PUBLICATION

Efficacy, Mechanism, and Structure-Activity Relationship of 6-Methoxy Benzofuran Derivatives as a Useful Tool for Senile Osteoporosis

Authors
Zhou, Z.Y., Sun, L.Q., Han, X.Y., Wang, Y.J., Xie, Z.S., Xue, S.T., Li, Z.R.
ID
ZDB-PUB-230121-4
Date
2023
Source
Journal of medicinal chemistry   66(3): 1742-1760 (Journal)
Registered Authors
Keywords
none
MeSH Terms
  • Animals
  • Benzofurans*/chemistry
  • Benzofurans*/pharmacology
  • Benzofurans*/therapeutic use
  • Mice
  • Osteoblasts
  • Osteogenesis
  • Osteoporosis*/drug therapy
  • Osteoporosis*/prevention & control
  • Rats
  • Structure-Activity Relationship
  • Zebrafish
PubMed
36662031 Full text @ J. Med.
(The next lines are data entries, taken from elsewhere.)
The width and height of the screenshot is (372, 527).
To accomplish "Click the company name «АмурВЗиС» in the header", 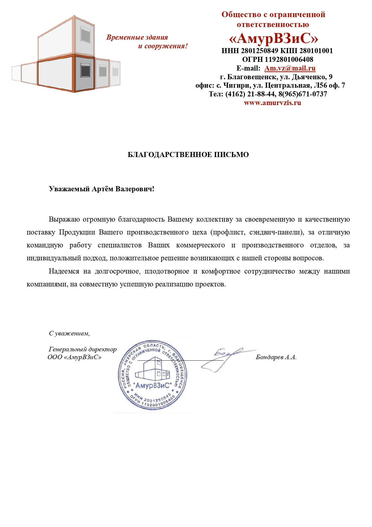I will click(273, 39).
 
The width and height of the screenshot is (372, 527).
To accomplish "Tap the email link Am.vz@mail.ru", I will click(290, 68).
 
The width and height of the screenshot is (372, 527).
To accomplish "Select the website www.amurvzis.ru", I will click(272, 103).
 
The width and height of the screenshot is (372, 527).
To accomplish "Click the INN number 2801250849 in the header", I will click(259, 51).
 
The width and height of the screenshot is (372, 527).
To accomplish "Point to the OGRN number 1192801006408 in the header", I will click(289, 59).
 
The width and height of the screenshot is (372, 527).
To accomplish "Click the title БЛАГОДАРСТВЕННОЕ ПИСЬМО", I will click(188, 155).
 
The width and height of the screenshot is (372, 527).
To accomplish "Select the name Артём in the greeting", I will click(103, 189).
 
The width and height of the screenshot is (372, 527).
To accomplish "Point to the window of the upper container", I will click(85, 35).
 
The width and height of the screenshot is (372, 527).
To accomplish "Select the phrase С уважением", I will click(69, 333).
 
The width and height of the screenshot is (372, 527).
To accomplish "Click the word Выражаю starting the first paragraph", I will click(64, 219).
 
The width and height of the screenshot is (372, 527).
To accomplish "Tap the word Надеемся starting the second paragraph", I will click(64, 271).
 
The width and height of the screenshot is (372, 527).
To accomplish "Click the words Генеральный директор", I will click(83, 349).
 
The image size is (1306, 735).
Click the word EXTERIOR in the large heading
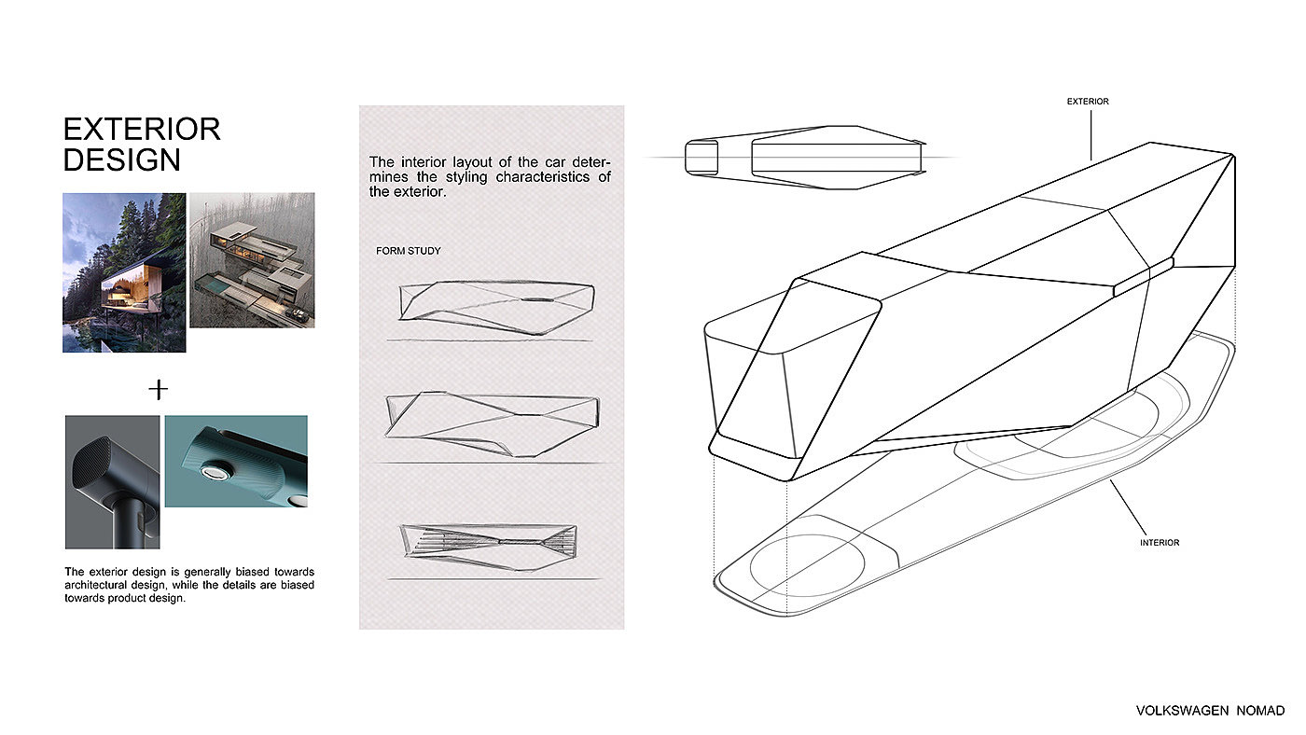coord(142,129)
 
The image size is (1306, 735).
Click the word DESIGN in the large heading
coord(122,159)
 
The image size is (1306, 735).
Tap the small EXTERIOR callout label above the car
coord(1088,102)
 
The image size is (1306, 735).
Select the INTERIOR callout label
coord(1159,543)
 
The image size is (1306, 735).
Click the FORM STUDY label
coord(409,251)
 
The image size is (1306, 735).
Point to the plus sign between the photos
coord(158,389)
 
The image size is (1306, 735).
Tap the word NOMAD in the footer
coord(1260,711)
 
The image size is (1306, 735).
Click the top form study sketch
coord(496,307)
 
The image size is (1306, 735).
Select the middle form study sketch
coord(493,423)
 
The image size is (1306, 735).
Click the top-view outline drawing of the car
coord(805,158)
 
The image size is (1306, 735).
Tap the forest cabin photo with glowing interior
coord(124,272)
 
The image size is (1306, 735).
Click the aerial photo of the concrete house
coord(252,260)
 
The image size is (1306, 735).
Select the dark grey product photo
coord(113,482)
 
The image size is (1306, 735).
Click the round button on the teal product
coord(215,472)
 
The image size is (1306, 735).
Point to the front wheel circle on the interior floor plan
coord(807,565)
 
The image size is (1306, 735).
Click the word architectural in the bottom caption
coord(94,585)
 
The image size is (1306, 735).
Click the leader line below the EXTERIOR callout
coord(1091,135)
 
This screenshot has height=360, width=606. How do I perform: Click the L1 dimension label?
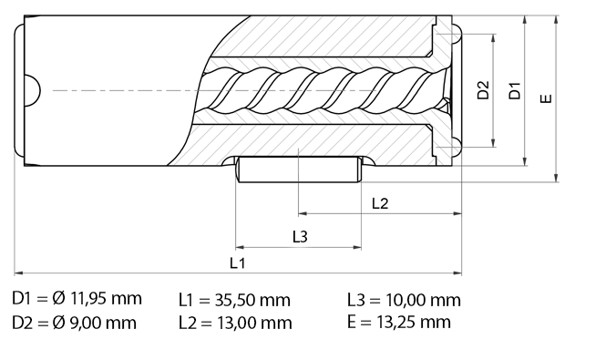point(237,263)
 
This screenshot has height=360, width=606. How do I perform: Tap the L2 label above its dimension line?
point(379,203)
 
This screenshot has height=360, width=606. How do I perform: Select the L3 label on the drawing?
point(300,236)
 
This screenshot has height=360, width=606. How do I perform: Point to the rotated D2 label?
point(483,89)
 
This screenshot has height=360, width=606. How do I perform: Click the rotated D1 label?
point(514,90)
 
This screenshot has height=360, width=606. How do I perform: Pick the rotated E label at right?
point(545,98)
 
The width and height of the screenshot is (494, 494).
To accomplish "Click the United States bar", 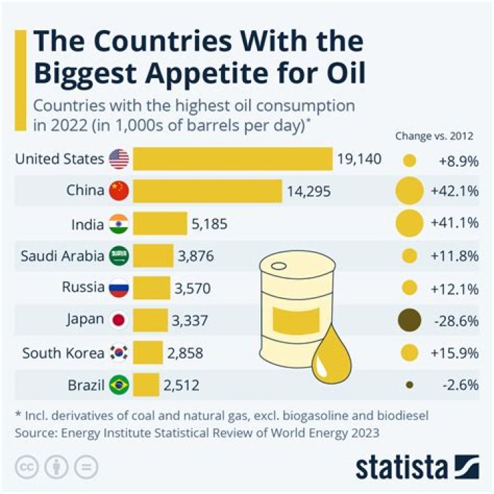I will [233, 160].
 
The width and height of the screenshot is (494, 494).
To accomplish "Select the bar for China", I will [207, 191].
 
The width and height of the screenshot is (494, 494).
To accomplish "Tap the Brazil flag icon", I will [119, 385].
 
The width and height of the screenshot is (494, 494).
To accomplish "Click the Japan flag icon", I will [119, 320].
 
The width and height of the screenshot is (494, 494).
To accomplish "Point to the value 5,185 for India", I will [209, 224].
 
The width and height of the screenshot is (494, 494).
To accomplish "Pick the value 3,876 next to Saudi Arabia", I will [196, 256].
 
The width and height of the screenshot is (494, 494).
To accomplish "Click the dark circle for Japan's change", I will [410, 320].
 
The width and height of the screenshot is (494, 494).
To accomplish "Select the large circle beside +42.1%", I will [410, 191].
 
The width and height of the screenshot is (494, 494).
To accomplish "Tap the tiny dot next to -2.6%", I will [410, 385].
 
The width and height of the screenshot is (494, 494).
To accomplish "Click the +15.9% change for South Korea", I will [454, 353].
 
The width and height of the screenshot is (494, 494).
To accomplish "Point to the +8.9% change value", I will [456, 161].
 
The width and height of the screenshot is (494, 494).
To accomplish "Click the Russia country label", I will [83, 288].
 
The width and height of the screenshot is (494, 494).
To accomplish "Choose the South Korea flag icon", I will [119, 353].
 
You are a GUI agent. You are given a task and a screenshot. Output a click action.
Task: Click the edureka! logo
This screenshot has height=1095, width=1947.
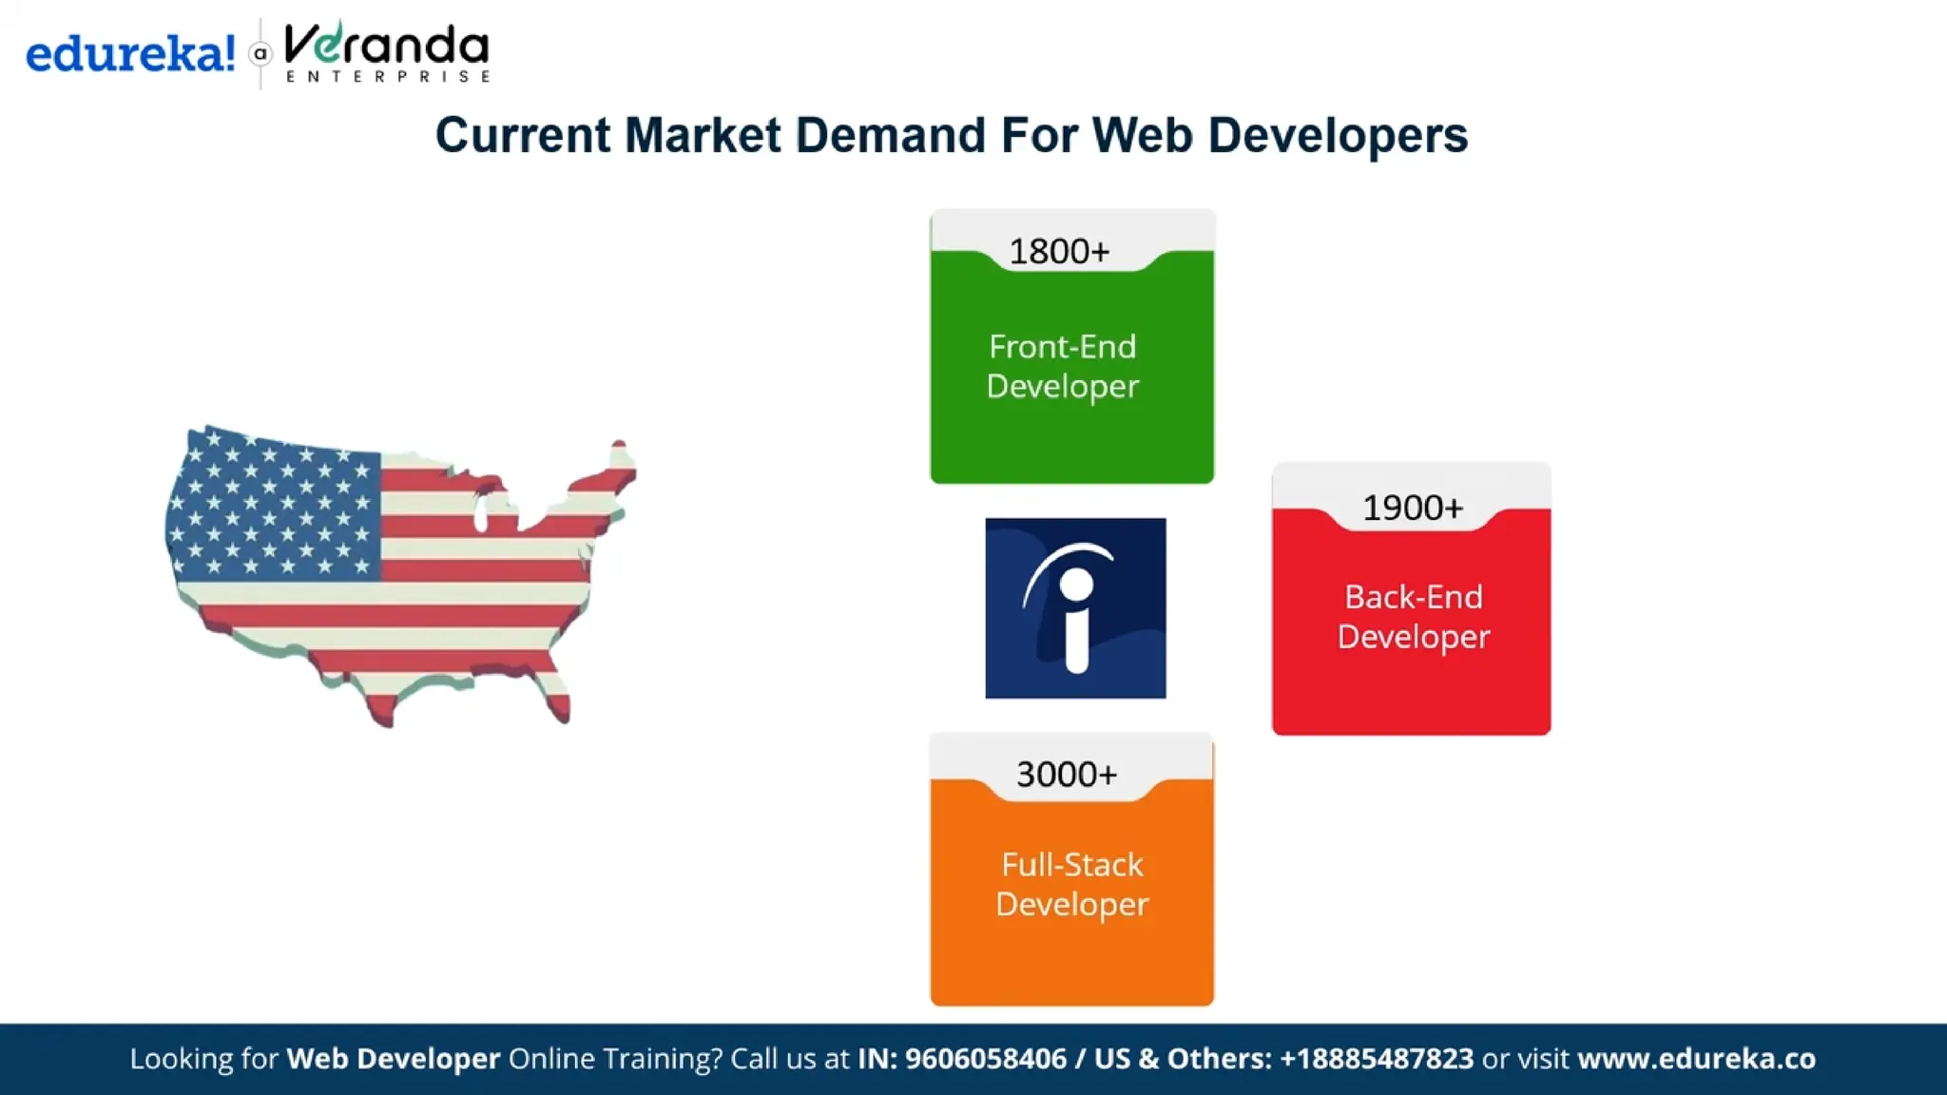click(x=130, y=53)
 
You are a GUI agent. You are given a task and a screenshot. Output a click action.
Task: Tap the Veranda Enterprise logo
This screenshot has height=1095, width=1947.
click(x=386, y=53)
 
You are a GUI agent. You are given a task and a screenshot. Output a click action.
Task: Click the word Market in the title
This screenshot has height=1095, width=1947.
click(x=703, y=135)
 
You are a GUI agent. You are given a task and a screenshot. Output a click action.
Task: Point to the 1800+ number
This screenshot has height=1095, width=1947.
click(x=1059, y=252)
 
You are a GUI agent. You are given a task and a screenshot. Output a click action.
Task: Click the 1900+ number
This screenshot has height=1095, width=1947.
click(x=1413, y=509)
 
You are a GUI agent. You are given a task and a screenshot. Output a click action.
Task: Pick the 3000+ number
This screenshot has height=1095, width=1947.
click(x=1067, y=775)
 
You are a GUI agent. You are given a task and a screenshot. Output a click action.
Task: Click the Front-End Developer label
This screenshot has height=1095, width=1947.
click(x=1062, y=366)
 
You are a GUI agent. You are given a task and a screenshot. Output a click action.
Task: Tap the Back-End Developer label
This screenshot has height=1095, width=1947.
click(x=1414, y=617)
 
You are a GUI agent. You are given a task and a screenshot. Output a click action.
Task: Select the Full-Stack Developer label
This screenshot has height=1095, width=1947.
click(x=1071, y=884)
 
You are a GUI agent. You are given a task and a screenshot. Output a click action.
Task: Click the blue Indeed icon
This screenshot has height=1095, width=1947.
click(x=1075, y=608)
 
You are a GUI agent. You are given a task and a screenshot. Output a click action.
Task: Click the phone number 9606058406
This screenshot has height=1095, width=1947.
click(x=985, y=1059)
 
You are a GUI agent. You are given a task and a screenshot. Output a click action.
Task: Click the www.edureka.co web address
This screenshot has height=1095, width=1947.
click(x=1696, y=1059)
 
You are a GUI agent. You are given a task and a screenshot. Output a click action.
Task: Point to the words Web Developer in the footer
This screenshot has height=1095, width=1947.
click(x=394, y=1059)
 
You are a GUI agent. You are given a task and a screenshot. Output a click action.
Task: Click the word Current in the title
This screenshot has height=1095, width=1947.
click(x=523, y=135)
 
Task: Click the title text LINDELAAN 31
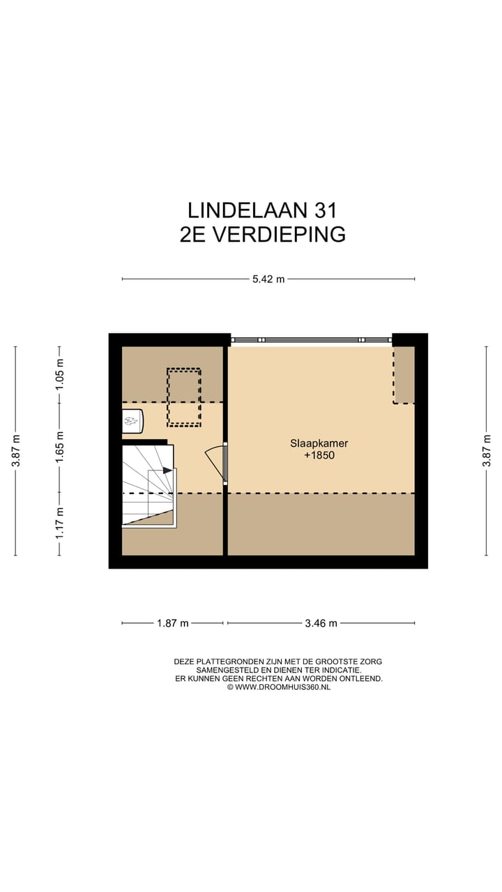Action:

Chem.
Abstract
Most patients with senile osteoporosis (SOP) are severely deficient in bone mass, and treatments using bone resorption inhibitors, such as bisphosphonates, have shown limited efficacy. Small-molecule osteogenesis-promoting drugs are required to improve the treatment for this disease. Previously, we demonstrated that a compound with a benzofuran-like structure promoted bone formation by upregulating BMP-2, and it exhibited a therapeutic effect in SAMP-6 mice, glucocorticoid-induced osteoporosis rats, and ovariectomized rats. In this study, aged C57 and SAMP-6 mice models were used to investigate the therapeutic and preventive effects of compound 125 on SOP. scRNA-seq analysis showed that BMP-2 upregulation is the mechanism through which 125 accelerates bone turnover and increases the proportion of osteoblasts. We evaluated the structure-activity relationship of the candidate drugs and found that the derivative I-9 showed significantly higher efficacy than 125 and teriparatide in the zebrafish osteoporosis model. This study provides a foundation for the development of SOP drugs.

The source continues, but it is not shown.